# Grand Cayman driving



## MelBay (Jul 4, 2009)

We got an exchange to the Morritt's Grand for 2011.  We like quiet and off-the-beaten-path, so I think this will be a good, relaxing trip for us.  I'm reading lost of posts about the necessity of a rental car.  Neither of us like driving much in a strange city (but we do it), and the thought of driving on the left side of the road makes my palms sweaty, even almost 24 months out...

So, if we don't rent a car, how would we get to the resort from the airport?  And will we have enough dining choices on that end of the island to keep us from getting bored?  We are pool/ocean rats and can easily lounge for days on end.  But the feeling of being trapped may overwhelm us.

And if we do rent a car, how hard is it to drive on the left side of the road? 

Are cabs easily available?  Just thinking ahead, as I always do which is why timesharing is such a good fit for me.


----------



## mecllap (Jul 4, 2009)

It's pretty easy to get the hang of driving on the left on GC.  And it's really nice to have one to go see all the various parts of the island.  The roundabouts are slightly tricky to get the hang of -- just don't go into one when there's a car already in it coming your way (go in and follow one that goes past you).  The signage is not always great, but it sounds like you have plenty of time to learn about the island (there's even an atlas online that you can google and print off the pages you need, and they will give you a map at the rental place.  Do a search on this site and you will find lots of info about car rentals, and how to get to the east side TS's.  The rental cars license plates are a different color than the residents, so they know you are a tourist, especially when you turn on your windshield wipers, instead of your turn signal.  Don't get the smallest size car unless you travel really light.

§ SOURCE EXCERPT
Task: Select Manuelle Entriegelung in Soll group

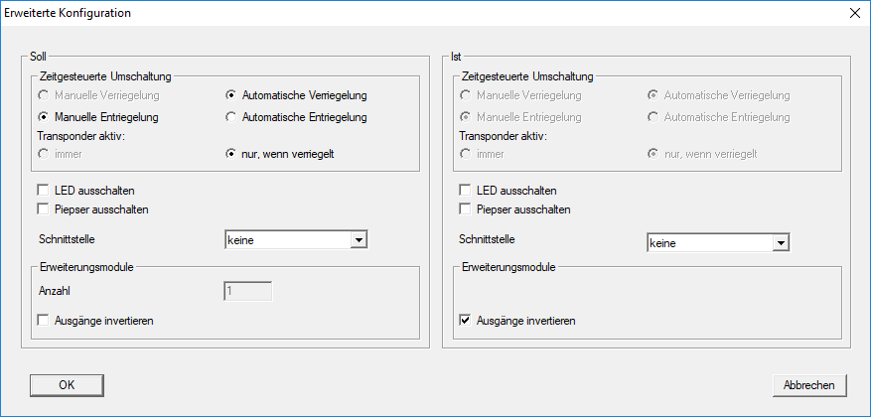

§ TASK GOAL
Reproduce the Grand Cayman driving thread in full, word for word and with nothing left out.

§ RESULT FOR THIS TASK
# Grand Cayman driving



## MelBay (Jul 4, 2009)

We got an exchange to the Morritt's Grand for 2011.  We like quiet and off-the-beaten-path, so I think this will be a good, relaxing trip for us.  I'm reading lost of posts about the necessity of a rental car.  Neither of us like driving much in a strange city (but we do it), and the thought of driving on the left side of the road makes my palms sweaty, even almost 24 months out...

So, if we don't rent a car, how would we get to the resort from the airport?  And will we have enough dining choices on that end of the island to keep us from getting bored?  We are pool/ocean rats and can easily lounge for days on end.  But the feeling of being trapped may overwhelm us.

And if we do rent a car, how hard is it to drive on the left side of the road? 

Are cabs easily available?  Just thinking ahead, as I always do which is why timesharing is such a good fit for me.


----------



## mecllap (Jul 4, 2009)

It's pretty easy to get the hang of driving on the left on GC.  And it's really nice to have one to go see all the various parts of the island.  The roundabouts are slightly tricky to get the hang of -- just don't go into one when there's a car already in it coming your way (go in and follow one that goes past you).  The signage is not always great, but it sounds like you have plenty of time to learn about the island (there's even an atlas online that you can google and print off the pages you need, and they will give you a map at the rental place.  Do a search on this site and you will find lots of info about car rentals, and how to get to the east side TS's.  The rental cars license plates are a different color than the residents, so they know you are a tourist, especially when you turn on your windshield wipers, instead of your turn signal.  Don't get the smallest size car unless you travel really light.